The Burlington, Cedar Rapids, and Northern Railroad-Rock Rapids Station, Railroad Track and Bridge is a nationally recognized historic district located in Rock Rapids, Iowa, United States. It was listed on the National Register of Historic Places in 1976.  At the time of its nomination the district included one contributing building and three contributing structures.

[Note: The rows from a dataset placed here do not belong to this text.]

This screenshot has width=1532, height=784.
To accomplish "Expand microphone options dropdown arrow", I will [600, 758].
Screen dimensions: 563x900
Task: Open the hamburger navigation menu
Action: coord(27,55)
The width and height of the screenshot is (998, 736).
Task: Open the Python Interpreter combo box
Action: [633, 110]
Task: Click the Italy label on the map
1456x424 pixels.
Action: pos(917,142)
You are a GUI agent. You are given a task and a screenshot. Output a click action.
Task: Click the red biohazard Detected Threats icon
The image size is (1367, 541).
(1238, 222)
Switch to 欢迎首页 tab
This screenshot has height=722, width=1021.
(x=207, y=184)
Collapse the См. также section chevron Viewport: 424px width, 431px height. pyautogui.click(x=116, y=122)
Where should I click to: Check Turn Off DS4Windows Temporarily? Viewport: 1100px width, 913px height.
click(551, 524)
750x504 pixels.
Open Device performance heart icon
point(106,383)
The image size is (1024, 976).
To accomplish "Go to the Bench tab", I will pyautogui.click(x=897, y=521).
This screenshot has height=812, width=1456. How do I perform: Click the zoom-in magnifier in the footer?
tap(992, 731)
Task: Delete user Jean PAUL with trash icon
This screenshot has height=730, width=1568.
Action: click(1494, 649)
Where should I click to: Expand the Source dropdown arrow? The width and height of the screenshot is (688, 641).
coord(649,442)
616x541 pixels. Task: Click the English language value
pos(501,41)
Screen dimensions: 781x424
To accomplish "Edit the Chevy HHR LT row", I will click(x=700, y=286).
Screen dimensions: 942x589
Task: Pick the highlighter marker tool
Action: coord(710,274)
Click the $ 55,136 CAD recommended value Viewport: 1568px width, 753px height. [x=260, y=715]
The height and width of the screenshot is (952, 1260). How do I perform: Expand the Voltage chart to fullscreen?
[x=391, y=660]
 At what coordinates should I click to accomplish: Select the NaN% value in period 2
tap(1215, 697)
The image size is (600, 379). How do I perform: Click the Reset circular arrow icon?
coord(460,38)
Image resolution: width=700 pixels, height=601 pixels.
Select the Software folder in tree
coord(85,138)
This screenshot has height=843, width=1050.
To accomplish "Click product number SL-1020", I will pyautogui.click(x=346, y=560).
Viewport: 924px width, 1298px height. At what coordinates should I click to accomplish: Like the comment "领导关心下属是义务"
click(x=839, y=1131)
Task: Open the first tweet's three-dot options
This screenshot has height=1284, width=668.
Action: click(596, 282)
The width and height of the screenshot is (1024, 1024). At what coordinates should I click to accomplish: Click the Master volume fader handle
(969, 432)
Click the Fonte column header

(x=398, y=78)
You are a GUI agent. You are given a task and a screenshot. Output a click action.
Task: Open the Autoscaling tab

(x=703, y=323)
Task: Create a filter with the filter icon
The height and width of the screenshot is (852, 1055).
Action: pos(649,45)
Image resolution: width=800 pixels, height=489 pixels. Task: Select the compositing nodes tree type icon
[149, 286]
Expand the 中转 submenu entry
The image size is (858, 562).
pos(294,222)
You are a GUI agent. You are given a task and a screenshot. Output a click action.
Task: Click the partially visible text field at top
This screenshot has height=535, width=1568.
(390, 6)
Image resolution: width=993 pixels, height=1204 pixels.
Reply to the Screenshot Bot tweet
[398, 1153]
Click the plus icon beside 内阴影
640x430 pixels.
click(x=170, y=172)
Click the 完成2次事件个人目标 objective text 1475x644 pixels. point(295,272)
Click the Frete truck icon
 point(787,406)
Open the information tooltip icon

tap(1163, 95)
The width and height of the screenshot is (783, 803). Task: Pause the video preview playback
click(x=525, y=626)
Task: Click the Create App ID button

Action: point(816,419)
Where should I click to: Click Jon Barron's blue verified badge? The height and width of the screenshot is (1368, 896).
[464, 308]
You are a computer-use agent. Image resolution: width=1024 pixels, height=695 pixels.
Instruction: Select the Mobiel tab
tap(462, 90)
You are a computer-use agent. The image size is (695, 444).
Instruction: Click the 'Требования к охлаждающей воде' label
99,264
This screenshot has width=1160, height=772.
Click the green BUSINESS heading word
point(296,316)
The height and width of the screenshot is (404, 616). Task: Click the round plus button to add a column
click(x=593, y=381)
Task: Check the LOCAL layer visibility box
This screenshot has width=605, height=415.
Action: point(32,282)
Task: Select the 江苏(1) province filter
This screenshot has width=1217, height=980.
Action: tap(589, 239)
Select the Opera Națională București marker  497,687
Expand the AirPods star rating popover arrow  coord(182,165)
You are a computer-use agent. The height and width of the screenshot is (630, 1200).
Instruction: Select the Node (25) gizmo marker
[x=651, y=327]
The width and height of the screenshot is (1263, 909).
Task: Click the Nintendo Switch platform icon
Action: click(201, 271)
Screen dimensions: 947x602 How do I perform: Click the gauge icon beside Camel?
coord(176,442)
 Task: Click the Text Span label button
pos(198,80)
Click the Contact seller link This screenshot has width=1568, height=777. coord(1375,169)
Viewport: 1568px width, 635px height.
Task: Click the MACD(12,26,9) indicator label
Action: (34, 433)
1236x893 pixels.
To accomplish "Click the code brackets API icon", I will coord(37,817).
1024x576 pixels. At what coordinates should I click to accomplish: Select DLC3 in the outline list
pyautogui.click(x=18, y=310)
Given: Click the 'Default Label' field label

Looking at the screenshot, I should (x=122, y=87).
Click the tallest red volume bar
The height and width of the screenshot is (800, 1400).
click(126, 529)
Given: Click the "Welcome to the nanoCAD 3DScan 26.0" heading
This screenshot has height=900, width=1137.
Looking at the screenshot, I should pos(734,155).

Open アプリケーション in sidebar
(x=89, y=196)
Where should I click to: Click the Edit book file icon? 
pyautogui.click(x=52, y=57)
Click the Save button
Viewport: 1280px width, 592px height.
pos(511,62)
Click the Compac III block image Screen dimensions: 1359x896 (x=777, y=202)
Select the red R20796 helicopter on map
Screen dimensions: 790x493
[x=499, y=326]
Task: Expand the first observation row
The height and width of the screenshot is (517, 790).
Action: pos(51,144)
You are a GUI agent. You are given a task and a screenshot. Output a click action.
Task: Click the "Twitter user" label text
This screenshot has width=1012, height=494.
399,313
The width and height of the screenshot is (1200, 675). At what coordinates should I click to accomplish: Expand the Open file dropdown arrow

The railroad did not come to Lyon County until 1885 when the Burlington, Cedar Rapids and Northern Railway (BCR&N) proposed to construct a line between Little Rock, Iowa and Sioux Falls, South Dakota via Rock Rapids.  The county and local citizens promised financial support, and the line was completed the following year.  The Cedar Rapids, Iowa Falls and Northwestern Railway, which was affiliated with the BCR&N, laid the track and built the structures.  The depot is a one and two-story frame building.  The decorative treatment of the exterior of building is in the Stick style.  The single story section was used as a warehouse.  Bridge No. 2834 is a  structure, and features a horizontal circular curve.  The Plate girder bridge is nine spans in length.  The eastern two spans cross the main channel of the Rock River, the interior six spans cross Island Park, and the western span crosses the west branch of the Rock River.  Just to the north of the depot is a hand switch along the tracks (date unknown).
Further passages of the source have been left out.